Whenever a line in the data contains "computer", show that line.
_ _ _ _ _ _ _
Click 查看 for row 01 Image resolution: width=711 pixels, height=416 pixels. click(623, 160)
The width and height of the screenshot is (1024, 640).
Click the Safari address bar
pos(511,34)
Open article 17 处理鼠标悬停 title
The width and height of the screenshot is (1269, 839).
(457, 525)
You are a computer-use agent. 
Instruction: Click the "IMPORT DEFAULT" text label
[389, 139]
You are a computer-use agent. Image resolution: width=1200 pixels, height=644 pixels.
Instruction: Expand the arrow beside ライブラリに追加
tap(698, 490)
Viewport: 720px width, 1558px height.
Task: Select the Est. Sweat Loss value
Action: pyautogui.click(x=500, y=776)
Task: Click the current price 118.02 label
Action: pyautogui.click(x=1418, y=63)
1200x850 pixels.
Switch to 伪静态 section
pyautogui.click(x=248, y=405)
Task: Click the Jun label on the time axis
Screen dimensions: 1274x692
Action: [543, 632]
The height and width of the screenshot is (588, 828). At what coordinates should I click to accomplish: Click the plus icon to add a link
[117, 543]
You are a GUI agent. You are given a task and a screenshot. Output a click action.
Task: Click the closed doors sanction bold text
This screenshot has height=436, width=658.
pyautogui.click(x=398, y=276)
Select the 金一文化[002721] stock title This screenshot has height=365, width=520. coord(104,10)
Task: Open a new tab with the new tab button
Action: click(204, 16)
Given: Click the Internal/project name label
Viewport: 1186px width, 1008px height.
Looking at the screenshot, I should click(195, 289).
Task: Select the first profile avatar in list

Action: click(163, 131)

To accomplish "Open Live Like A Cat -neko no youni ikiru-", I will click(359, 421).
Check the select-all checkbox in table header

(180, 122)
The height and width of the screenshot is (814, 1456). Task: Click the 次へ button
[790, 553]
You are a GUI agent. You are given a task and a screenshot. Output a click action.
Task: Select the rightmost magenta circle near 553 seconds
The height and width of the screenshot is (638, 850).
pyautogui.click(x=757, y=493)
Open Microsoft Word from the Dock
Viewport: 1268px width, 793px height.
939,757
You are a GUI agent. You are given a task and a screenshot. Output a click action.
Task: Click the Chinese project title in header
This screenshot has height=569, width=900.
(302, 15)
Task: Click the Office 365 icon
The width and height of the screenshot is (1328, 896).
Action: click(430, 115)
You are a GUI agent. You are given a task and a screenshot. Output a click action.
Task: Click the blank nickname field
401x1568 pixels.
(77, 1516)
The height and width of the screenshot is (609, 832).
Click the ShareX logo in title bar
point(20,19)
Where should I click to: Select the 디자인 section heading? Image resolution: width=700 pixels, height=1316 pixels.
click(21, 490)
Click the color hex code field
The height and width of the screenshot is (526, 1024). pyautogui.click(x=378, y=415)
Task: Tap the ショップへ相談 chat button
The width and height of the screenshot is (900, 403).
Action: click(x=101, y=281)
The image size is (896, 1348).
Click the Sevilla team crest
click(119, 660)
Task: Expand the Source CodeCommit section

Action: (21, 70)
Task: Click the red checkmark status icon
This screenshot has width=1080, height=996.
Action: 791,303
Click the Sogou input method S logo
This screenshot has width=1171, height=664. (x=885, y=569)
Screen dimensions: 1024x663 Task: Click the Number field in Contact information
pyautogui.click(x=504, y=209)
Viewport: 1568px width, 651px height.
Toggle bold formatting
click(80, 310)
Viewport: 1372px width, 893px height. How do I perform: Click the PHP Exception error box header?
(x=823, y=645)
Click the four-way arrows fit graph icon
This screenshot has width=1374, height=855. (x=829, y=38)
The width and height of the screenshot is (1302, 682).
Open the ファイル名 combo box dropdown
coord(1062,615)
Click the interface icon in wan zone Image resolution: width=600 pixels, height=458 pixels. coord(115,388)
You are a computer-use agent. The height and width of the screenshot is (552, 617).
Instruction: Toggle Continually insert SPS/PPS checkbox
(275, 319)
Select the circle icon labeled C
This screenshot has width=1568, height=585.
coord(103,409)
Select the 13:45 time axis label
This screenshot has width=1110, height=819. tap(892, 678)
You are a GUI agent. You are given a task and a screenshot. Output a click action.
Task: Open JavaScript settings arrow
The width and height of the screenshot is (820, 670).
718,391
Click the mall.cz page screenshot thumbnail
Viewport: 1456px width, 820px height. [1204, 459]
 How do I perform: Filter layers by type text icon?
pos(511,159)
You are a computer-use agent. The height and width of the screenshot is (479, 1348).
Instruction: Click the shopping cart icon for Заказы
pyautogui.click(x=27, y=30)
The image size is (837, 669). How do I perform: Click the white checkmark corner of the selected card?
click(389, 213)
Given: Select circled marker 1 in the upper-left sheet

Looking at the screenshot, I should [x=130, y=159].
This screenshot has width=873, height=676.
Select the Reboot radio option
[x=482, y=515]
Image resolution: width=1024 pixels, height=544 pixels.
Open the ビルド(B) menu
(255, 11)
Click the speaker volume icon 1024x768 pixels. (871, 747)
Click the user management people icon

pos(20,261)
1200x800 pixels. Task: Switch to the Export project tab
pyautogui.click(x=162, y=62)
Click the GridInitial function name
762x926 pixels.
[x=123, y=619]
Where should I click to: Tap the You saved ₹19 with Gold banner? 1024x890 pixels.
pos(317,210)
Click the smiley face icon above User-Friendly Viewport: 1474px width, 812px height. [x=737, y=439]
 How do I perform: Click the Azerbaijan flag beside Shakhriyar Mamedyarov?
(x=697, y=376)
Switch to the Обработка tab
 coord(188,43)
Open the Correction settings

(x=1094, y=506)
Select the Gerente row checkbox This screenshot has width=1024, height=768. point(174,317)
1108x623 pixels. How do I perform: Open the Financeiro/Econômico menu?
_ _ _ _ _ _ _
### REPLY
You are a computer-use agent. 
You are a computer-use agent. Image resolution: width=1200 pixels, height=644 pixels.
You are a computer-use agent. The height and width of the screenshot is (552, 617).
You are a computer-use agent. The height and width of the screenshot is (479, 1348).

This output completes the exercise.